Paul Allvin started as George Mason University’s new vice president of strategic communications and marketing on June 1.
Normally, his focus would be on building the institutional brand and voice for the university, and he’d have some time to reflect and get a sense of the university.
But he started June 1, in the middle of a global pandemic, an economic crisis, and a social crisis in the United States, all of which affect Mason’s students.
Now his job includes all of that, as well as Mason’s upcoming presidential transition, with president-designate Gregory Washington joining the university on July 1.
He’s ready to take it on.
“My first month is all about learning and preparing,” Allvin said. “We don’t have the luxury to pause for transition, given the pandemic and the university’s response required right now.”
He’s ready to move the university and the marketing team forward, adding that his vision and strategy for the office and will take shape as he collaborates with university leadership.
“Ultimately, this office should be home of the voice and institutional brand of Mason. That brand also lives in the colleges, schools, classrooms, labs and community programming,” he said.
Allvin was a first-generation college student who worked a summer as a ditch digger to fund his schooling.
“College opened my world to where I could go on my own abilities when taught, mentored and challenged by that academic environment.”

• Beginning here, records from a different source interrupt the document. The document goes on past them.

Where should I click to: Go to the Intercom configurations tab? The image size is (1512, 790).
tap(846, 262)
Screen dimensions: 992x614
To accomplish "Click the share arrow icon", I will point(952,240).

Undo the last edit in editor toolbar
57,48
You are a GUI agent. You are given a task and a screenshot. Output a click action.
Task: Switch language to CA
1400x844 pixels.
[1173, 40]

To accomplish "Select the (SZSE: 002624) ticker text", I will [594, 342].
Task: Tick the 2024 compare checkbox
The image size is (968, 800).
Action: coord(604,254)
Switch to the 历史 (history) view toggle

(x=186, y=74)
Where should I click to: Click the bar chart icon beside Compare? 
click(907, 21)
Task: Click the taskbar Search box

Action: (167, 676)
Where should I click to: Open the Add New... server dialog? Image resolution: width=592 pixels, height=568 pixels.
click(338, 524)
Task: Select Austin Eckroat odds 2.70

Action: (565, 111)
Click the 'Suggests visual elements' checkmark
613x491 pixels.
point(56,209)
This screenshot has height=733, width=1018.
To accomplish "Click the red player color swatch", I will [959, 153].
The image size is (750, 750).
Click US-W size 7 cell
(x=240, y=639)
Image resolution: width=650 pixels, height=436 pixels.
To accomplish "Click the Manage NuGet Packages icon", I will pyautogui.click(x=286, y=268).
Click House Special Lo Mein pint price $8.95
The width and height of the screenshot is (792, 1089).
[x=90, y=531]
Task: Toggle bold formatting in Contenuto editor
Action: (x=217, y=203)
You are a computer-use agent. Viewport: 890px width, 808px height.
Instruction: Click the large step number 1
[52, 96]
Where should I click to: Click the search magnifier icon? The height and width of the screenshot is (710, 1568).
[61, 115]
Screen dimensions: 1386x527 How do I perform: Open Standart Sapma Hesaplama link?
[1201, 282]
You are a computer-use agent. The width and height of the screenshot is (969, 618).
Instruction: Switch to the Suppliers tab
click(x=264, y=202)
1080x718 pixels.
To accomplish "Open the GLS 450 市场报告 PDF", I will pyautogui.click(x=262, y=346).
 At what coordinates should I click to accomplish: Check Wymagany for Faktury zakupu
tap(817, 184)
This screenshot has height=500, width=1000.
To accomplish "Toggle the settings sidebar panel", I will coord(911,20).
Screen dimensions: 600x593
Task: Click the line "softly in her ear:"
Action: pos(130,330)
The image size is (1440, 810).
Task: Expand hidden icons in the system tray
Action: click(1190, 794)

After graduating from the University of Arizona, he pursued a path of public policy and advocacy.
“I simply wanted to help as many other first-generation college students get to and through higher education as possible,” he said. “It has been a lifelong passion ever since.”
That is why Allvin said he is so excited to be at Mason.
Allvin has worked for nonprofits, in state government, and in higher education. In his 30 years of professional experience, Allvin has led strategic communications and brand stewardship teams at the University of Arizona, Make-A-Wish America, the USO, and America’s Promise Alliance. He has also been an op-ed contributor to The New York Times and The Boston Globe, and served as the senior communications advisor for former Arizona governor Janet Napolitano.
He led a rebrand for Make-A-Wish, and under his leadership the organization earned status as one of America’s five most beloved charity brands. At the USO, he helped position it as America’s leading military- and veteran-serving organization in 2017. And at the University of Arizona, Allvin led communications that included the transition of university presidents, and served as interim vice president of external relations.
Like many fans of college basketball, Allvin said he knew of Mason from its Cinderella run to the 2006 Final Four. But when he moved to Northern Virginia in 2013, he and his wife, Rhian, also learned of Mason’s reputation for being, in his words, a “solid, nonpretentious, welcoming university.”
They also saw the Mason impact firsthand through a Somali-American friend of the family who earned her bachelor’s and master’s degrees from Mason’s Carter School for Peace and Conflict Resolution.
She’s now preparing to head to Kenya to, as Allvin said, “start saving the world one resolved conflict at a time.”
“She is a living example of how the Mason environment empowers people to transform their lives,” he said.
Allvin said he hopes to put Mason on the map in a way it never has been before, and to continue supporting the university as an inclusive community that offers transformative life experiences to the most students possible.
“It’s a dream job,” Allvin said. “Higher education has made me who I am.… I have always been happiest when I have helped to pay it forward.”